Where a line in the entries below contains the word "Obsługa", count it. Return the total alone.

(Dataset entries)
▼▼▼
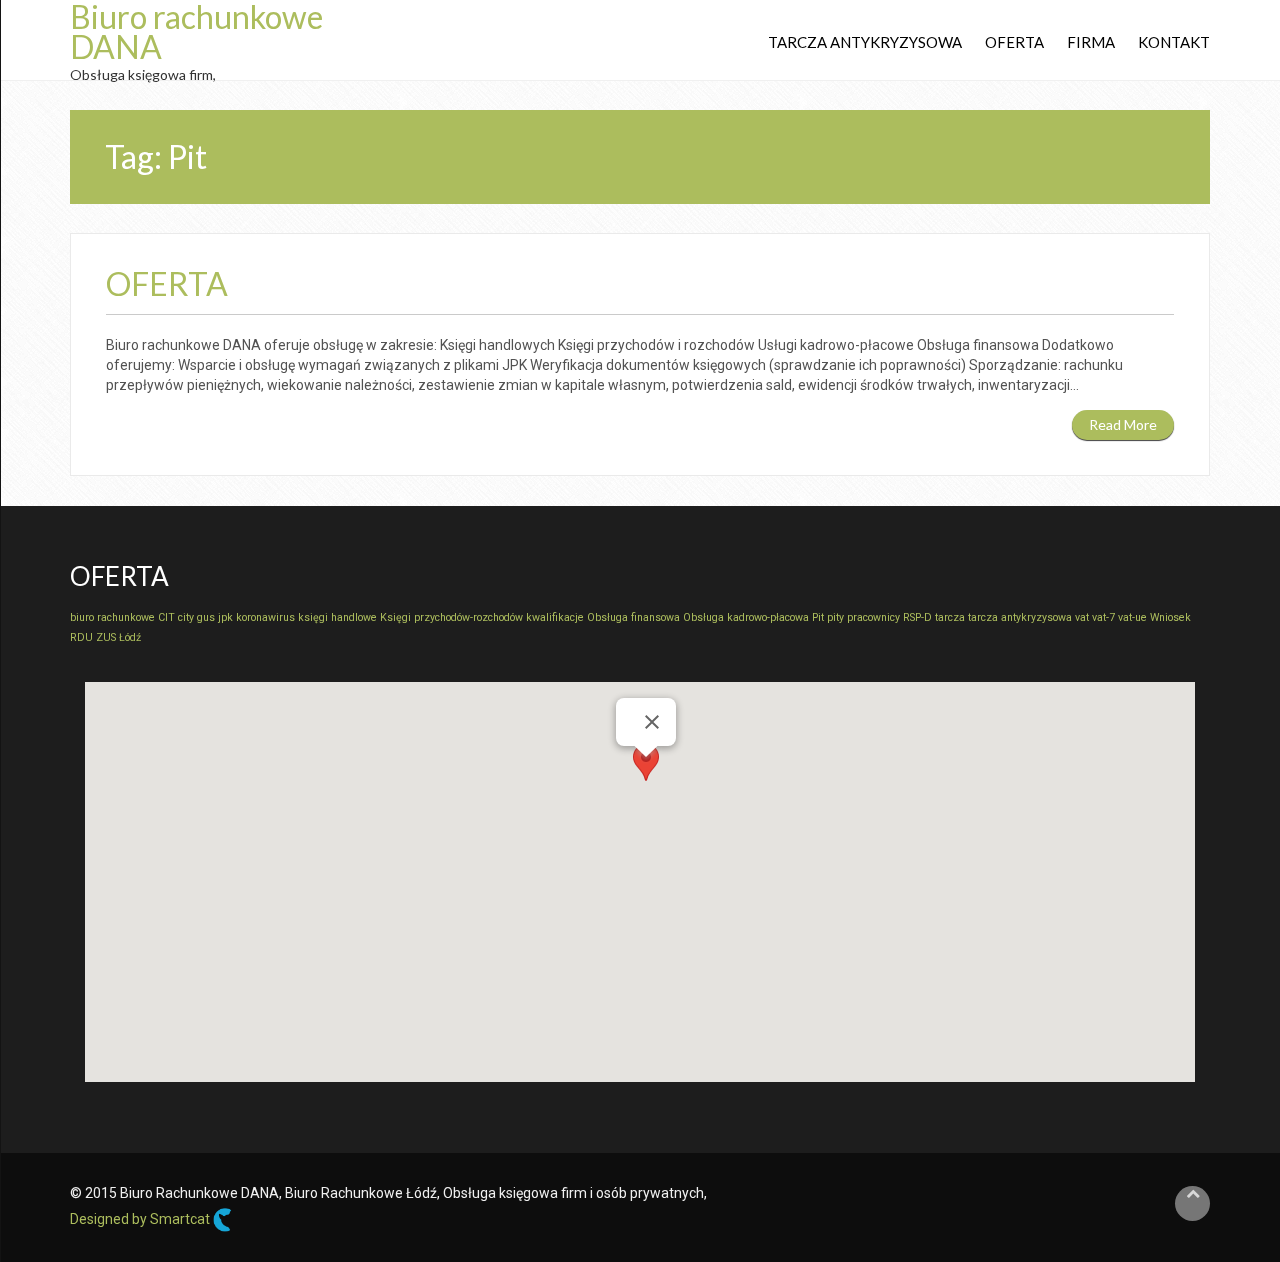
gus (206, 617)
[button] (646, 775)
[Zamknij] (652, 722)
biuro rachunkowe (112, 617)
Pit (818, 617)
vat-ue (1132, 617)
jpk (225, 617)
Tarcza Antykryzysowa (865, 42)
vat (1082, 617)
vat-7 (1103, 617)
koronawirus (265, 617)
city (186, 617)
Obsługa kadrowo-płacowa (746, 617)
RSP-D (917, 617)
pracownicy (873, 617)
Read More (1123, 424)
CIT (166, 617)
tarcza (950, 617)
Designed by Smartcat (141, 1219)
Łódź (130, 637)
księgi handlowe (337, 617)
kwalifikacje (555, 617)
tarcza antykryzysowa (1020, 617)
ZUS (106, 637)
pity (835, 617)
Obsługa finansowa (633, 617)
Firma (1091, 42)
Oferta (1014, 42)
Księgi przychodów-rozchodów (451, 617)
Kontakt (1174, 42)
▲▲▲
== ANSWER TO THE EXERCISE ==
2